**Set exercise:**
Copy the lines from the one with "Task: Click the TTFB column header" through the one with "(x=858, y=203)", swapping "refresh icon" for "reload button" and keeping everything else the same.

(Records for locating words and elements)
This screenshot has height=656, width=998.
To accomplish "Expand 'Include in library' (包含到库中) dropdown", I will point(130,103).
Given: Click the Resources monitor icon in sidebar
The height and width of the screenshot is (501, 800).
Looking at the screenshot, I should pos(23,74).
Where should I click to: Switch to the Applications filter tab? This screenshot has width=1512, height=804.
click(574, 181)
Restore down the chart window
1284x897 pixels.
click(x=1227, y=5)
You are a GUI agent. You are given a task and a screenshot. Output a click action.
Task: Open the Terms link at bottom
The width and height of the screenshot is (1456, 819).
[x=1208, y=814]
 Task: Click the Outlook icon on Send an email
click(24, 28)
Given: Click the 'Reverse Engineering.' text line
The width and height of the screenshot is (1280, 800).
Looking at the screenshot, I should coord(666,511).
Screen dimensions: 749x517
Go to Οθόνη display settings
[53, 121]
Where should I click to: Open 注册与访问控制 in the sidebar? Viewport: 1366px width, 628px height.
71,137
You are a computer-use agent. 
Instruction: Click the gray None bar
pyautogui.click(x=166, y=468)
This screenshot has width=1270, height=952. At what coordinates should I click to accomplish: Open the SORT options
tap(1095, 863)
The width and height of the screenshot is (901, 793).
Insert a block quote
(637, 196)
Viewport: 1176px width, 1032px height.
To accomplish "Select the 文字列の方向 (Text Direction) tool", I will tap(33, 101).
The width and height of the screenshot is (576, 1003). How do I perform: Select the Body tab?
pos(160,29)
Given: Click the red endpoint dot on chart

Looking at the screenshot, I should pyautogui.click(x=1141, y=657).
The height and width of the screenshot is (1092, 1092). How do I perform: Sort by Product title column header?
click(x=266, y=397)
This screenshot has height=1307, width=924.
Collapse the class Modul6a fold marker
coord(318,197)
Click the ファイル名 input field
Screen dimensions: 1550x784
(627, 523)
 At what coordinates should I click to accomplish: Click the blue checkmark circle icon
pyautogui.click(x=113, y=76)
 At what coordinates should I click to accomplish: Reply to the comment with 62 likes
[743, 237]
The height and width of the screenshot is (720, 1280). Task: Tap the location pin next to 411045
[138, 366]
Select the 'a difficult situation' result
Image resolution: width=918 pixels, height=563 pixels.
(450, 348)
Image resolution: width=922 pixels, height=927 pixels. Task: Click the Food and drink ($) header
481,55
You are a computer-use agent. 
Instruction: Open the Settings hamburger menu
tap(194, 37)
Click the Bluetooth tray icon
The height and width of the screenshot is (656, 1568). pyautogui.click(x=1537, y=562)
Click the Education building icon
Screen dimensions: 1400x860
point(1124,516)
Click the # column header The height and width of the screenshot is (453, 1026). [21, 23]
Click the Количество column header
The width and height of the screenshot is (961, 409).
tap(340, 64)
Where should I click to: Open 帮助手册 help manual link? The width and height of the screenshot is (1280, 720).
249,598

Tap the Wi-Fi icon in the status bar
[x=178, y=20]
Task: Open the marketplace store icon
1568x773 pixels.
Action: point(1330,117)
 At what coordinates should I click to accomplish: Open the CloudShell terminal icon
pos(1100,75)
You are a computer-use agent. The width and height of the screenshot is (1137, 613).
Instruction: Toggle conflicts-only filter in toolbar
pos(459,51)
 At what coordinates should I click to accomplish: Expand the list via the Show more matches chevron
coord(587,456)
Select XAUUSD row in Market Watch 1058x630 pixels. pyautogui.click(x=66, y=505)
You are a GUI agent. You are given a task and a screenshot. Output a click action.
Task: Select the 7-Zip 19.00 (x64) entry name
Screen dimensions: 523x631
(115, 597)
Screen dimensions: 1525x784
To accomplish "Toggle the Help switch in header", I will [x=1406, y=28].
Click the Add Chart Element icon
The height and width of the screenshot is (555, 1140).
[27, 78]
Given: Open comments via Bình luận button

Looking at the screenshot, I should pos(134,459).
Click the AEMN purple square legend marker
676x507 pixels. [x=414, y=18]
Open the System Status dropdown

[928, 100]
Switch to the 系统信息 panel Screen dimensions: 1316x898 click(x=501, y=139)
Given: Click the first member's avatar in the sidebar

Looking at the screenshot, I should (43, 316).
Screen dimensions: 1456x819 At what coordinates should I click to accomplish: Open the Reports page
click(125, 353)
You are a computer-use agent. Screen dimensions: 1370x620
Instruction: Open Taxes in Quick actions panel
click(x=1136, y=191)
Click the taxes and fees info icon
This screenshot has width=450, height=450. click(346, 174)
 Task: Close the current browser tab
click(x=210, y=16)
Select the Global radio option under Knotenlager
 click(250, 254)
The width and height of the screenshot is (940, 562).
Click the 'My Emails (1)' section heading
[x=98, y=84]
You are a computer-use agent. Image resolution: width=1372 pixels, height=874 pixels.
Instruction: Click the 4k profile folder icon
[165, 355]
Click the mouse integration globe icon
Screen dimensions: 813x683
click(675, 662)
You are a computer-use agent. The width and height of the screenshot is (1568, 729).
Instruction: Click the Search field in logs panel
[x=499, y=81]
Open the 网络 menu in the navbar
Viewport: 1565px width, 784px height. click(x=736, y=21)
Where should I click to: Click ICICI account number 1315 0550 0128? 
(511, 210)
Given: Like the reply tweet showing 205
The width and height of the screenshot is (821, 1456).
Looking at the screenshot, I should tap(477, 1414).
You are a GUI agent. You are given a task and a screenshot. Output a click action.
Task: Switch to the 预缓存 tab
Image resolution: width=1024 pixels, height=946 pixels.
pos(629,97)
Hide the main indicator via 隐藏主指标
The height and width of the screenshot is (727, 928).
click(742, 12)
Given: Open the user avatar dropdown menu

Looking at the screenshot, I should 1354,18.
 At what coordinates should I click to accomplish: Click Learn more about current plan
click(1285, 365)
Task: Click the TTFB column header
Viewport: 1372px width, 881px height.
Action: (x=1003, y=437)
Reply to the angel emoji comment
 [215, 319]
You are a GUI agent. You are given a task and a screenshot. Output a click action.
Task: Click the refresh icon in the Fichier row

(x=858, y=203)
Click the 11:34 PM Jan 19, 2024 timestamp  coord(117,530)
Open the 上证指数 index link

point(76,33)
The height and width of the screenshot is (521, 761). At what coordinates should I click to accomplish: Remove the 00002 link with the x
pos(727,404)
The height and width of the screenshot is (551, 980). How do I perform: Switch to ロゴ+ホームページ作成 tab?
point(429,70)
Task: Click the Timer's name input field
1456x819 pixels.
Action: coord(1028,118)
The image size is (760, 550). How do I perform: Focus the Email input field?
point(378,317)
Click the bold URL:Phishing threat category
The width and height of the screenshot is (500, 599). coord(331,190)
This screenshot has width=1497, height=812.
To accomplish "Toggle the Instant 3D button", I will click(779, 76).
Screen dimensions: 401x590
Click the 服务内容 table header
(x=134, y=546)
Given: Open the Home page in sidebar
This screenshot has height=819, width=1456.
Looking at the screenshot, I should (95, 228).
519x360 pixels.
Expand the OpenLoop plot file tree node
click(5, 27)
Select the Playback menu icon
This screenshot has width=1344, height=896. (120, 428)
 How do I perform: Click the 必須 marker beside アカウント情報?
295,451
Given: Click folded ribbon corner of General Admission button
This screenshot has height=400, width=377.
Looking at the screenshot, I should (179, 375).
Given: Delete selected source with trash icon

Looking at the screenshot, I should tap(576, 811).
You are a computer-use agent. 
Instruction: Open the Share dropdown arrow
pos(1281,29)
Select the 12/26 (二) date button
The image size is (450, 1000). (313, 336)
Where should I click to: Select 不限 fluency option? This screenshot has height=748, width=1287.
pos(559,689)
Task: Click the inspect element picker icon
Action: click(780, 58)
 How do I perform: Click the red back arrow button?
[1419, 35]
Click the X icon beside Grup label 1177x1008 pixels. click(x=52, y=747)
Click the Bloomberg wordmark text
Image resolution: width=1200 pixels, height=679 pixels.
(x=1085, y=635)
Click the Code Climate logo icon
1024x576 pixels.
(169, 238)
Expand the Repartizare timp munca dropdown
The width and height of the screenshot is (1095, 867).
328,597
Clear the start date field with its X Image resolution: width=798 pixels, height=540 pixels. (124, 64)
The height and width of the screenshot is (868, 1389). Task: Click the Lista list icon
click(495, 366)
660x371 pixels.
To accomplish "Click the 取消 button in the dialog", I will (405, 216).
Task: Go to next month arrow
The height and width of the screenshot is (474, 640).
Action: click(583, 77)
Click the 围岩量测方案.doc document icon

**Written solution:**
Task: Click the TTFB column header
Viewport: 1372px width, 881px height.
Action: (x=1003, y=437)
Reply to the angel emoji comment
 [215, 319]
You are a GUI agent. You are given a task and a screenshot. Output a click action.
Task: Click the reload button in the Fichier row

(x=858, y=203)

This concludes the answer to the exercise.